What you are asked to do: Give back each line of the listing precisely as written.
════════
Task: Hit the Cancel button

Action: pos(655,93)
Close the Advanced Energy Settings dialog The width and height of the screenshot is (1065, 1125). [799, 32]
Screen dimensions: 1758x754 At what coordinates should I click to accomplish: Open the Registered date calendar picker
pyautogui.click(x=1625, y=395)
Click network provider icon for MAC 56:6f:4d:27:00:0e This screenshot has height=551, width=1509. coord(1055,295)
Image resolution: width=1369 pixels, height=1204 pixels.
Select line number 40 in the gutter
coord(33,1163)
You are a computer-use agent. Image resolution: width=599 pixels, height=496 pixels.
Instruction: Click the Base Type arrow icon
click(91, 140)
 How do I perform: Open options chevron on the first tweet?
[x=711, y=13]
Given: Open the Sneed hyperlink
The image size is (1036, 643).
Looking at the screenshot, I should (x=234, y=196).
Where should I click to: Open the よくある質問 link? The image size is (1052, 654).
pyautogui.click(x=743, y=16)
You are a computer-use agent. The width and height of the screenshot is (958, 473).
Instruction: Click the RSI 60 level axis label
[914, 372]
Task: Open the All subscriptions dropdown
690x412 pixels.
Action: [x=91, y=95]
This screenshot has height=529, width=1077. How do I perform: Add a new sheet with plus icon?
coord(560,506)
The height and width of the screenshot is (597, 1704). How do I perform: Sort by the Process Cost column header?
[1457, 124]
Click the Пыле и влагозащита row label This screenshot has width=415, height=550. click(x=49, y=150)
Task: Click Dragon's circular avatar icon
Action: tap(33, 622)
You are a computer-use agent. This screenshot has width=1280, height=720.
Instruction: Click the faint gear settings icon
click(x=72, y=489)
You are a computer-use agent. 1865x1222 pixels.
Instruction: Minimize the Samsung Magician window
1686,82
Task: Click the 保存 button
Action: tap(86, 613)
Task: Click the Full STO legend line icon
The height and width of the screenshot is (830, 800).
════════
Answer to the problem:
Task: Hit the Cancel button

Action: pos(655,93)
Close the Advanced Energy Settings dialog The width and height of the screenshot is (1065, 1125). [799, 32]
Screen dimensions: 1758x754 At what coordinates should I click to accomplish: Open the Registered date calendar picker
pyautogui.click(x=1625, y=395)
Click network provider icon for MAC 56:6f:4d:27:00:0e This screenshot has height=551, width=1509. coord(1055,295)
Image resolution: width=1369 pixels, height=1204 pixels.
Select line number 40 in the gutter
coord(33,1163)
You are a computer-use agent. Image resolution: width=599 pixels, height=496 pixels.
Instruction: Click the Base Type arrow icon
click(91, 140)
 How do I perform: Open options chevron on the first tweet?
[x=711, y=13]
Given: Open the Sneed hyperlink
The image size is (1036, 643).
Looking at the screenshot, I should (x=234, y=196).
Where should I click to: Open the よくある質問 link? The image size is (1052, 654).
pyautogui.click(x=743, y=16)
You are a computer-use agent. The width and height of the screenshot is (958, 473).
Instruction: Click the RSI 60 level axis label
[914, 372]
Task: Open the All subscriptions dropdown
690x412 pixels.
Action: [x=91, y=95]
This screenshot has height=529, width=1077. How do I perform: Add a new sheet with plus icon?
coord(560,506)
The height and width of the screenshot is (597, 1704). How do I perform: Sort by the Process Cost column header?
[1457, 124]
Click the Пыле и влагозащита row label This screenshot has width=415, height=550. click(x=49, y=150)
Task: Click Dragon's circular avatar icon
Action: tap(33, 622)
You are a computer-use agent. This screenshot has width=1280, height=720.
Instruction: Click the faint gear settings icon
click(x=72, y=489)
You are a computer-use agent. 1865x1222 pixels.
Instruction: Minimize the Samsung Magician window
1686,82
Task: Click the 保存 button
Action: tap(86, 613)
Task: Click the Full STO legend line icon
The height and width of the screenshot is (830, 800).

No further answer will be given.